» Set exercise 1: Copy the records that follow the browser automation reference line for line, leaving out the pictures.

Aleph
Gateway RPCMethods Reference

browser.*

Browser automation RPC methods via Chrome DevTools Protocol

Browser methods provide browser automation through the Chrome DevTools Protocol (CDP). Navigate web pages, interact with elements, capture screenshots, run JavaScript, and extract accessibility snapshots -- all controlled via RPC.

:::warning This page documents the intended API. The browser.* methods shown below are defined in the source handler (src/gateway/handlers/browser_config.rs) but are not currently exposed as standalone JSON-RPC methods in the runtime. Browser automation is available as builtin tools (browser_navigate, browser_click, etc.) within agent execution. The browser_config.* namespace (browser_config.get, browser_config.update) is registered for configuration. See Methods Reference for the accurate method listing. :::

Prerequisites

Browser automation requires a Chromium-based browser. Aleph can auto-detect an installed browser or connect to a running instance via WebSocket.

# ~/.aleph/config.toml
[browser]
mode = "auto"        # "auto", "connect", or "binary"
headless = false
cdp_port = 9222

Methods

browser.navigate

Navigate to a URL in the current tab.

Request:

{
  "jsonrpc": "2.0",
  "id": 1,
  "method": "browser.navigate",
  "params": {
    "url": "https://example.com"
  }
}

Response:

{
  "jsonrpc": "2.0",
  "id": 1,
  "result": {
    "url": "https://example.com",
    "title": "Example Domain",
    "status": 200,
    "loaded": true
  }
}

Parameters:

ParameterTypeRequiredDescription
urlstringYesURL to navigate to
wait_untilstringNoWait condition: "load" (default), "domcontentloaded", "networkidle"
timeout_msnumberNoNavigation timeout in milliseconds. Default: 30000

browser.click

Click an element on the page. Elements can be targeted by ARIA snapshot ref ID, CSS selector, or viewport coordinates.

Request (by CSS selector):

{
  "jsonrpc": "2.0",
  "id": 2,
  "method": "browser.click",
  "params": {
    "target": {
      "type": "selector",
      "css": "#login-button"
    }
  }
}

Request (by ARIA ref):

{
  "jsonrpc": "2.0",
  "id": 2,
  "method": "browser.click",
  "params": {
    "target": {
      "type": "ref",
      "ref_id": "button[0]"

» Provided records:
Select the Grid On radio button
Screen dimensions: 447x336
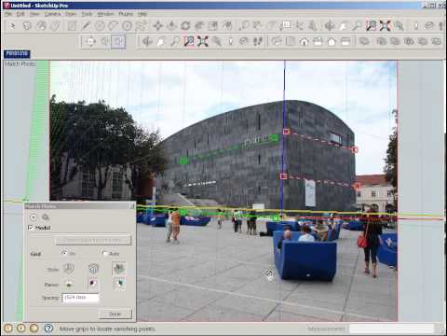point(64,253)
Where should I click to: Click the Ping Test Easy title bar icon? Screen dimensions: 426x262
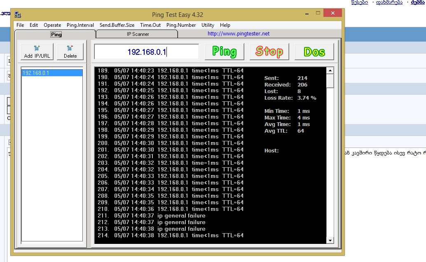[18, 15]
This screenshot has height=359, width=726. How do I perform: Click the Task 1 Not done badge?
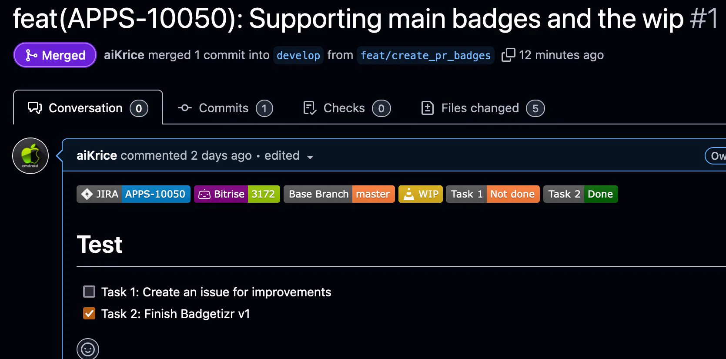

» Set exercise 2: Carry the Aleph browser methods reference on from the point where it stops.

» Exercise result 1:
Select the Grid On radio button
Screen dimensions: 447x336
point(64,253)
Where should I click to: Click the Ping Test Easy title bar icon? Screen dimensions: 426x262
[18, 15]
This screenshot has height=359, width=726. How do I perform: Click the Task 1 Not done badge?

» Exercise result 2:
    }
  }
}

Request (by coordinates):

{
  "jsonrpc": "2.0",
  "id": 2,
  "method": "browser.click",
  "params": {
    "target": {
      "type": "coordinates",
      "x": 150.0,
      "y": 300.0
    }
  }
}

Response:

{
  "jsonrpc": "2.0",
  "id": 2,
  "result": {
    "clicked": true
  }
}

Parameters:

ParameterTypeRequiredDescription
targetActionTargetYesElement targeting (see Action Targets below)

browser.type

Type text into an input element. The element is clicked first to ensure focus, then text is appended to the current value.

Request:

{
  "jsonrpc": "2.0",
  "id": 3,
  "method": "browser.type",
  "params": {
    "target": {
      "type": "selector",
      "css": "input[name='email']"
    },
    "text": "[email protected]"
  }
}

Response:

{
  "jsonrpc": "2.0",
  "id": 3,
  "result": {
    "typed": true
  }
}

Parameters:

ParameterTypeRequiredDescription
targetActionTargetYesElement to type into
textstringYesText to type
clearbooleanNoClear existing value before typing. Default: false

browser.screenshot

Capture a screenshot of the current page or a specific element.

Request (full page):

{
  "jsonrpc": "2.0",
  "id": 4,
  "method": "browser.screenshot",
  "params": {
    "full_page": true,
    "format": "png"
  }
}

Request (element):

{
  "jsonrpc": "2.0",
  "id": 4,
  "method": "browser.screenshot",
  "params": {
    "target": {
      "type": "selector",
      "css": "#main-content"
    }
  }
}

Response:

{
  "jsonrpc": "2.0",
  "id": 4,
  "result": {
    "data_base64": "iVBORw0KGgoAAAANSUhEUg...",
    "width": 1920,
    "height": 1080,
    "format": "png"
  }
}

Parameters:

ParameterTypeRequiredDescription
targetActionTargetNoElement to capture. If omitted, captures the viewport.
full_pagebooleanNoCapture the entire scrollable page. Default: false
formatstringNoImage format: "png" (default) or "jpeg"
qualitynumberNoJPEG quality (1-100). Default: 80. Ignored for PNG.

browser.evaluate

Execute arbitrary JavaScript in the page context and return the result.

Request:

{
  "jsonrpc": "2.0",
  "id": 5,
  "method": "browser.evaluate",
  "params": {
    "script": "document.querySelectorAll('a').length"
  }
}

Response:

{
  "jsonrpc": "2.0",
  "id": 5,
  "result": {
    "value": 42,
    "type": "number"
  }
}

Parameters:

ParameterTypeRequiredDescription
scriptstringYesJavaScript expression or IIFE to evaluate
timeout_msnumberNoEvaluation timeout. Default: 5000

The script is evaluated as an expression. For complex logic, wrap it in an IIFE:

{
  "jsonrpc": "2.0",
  "id": 6,
  "method": "browser.evaluate",
  "params": {
    "script": "(() => { const links = [...document.querySelectorAll('a')]; return links.map(a => ({ href: a.href, text: a.textContent.trim() })); })()"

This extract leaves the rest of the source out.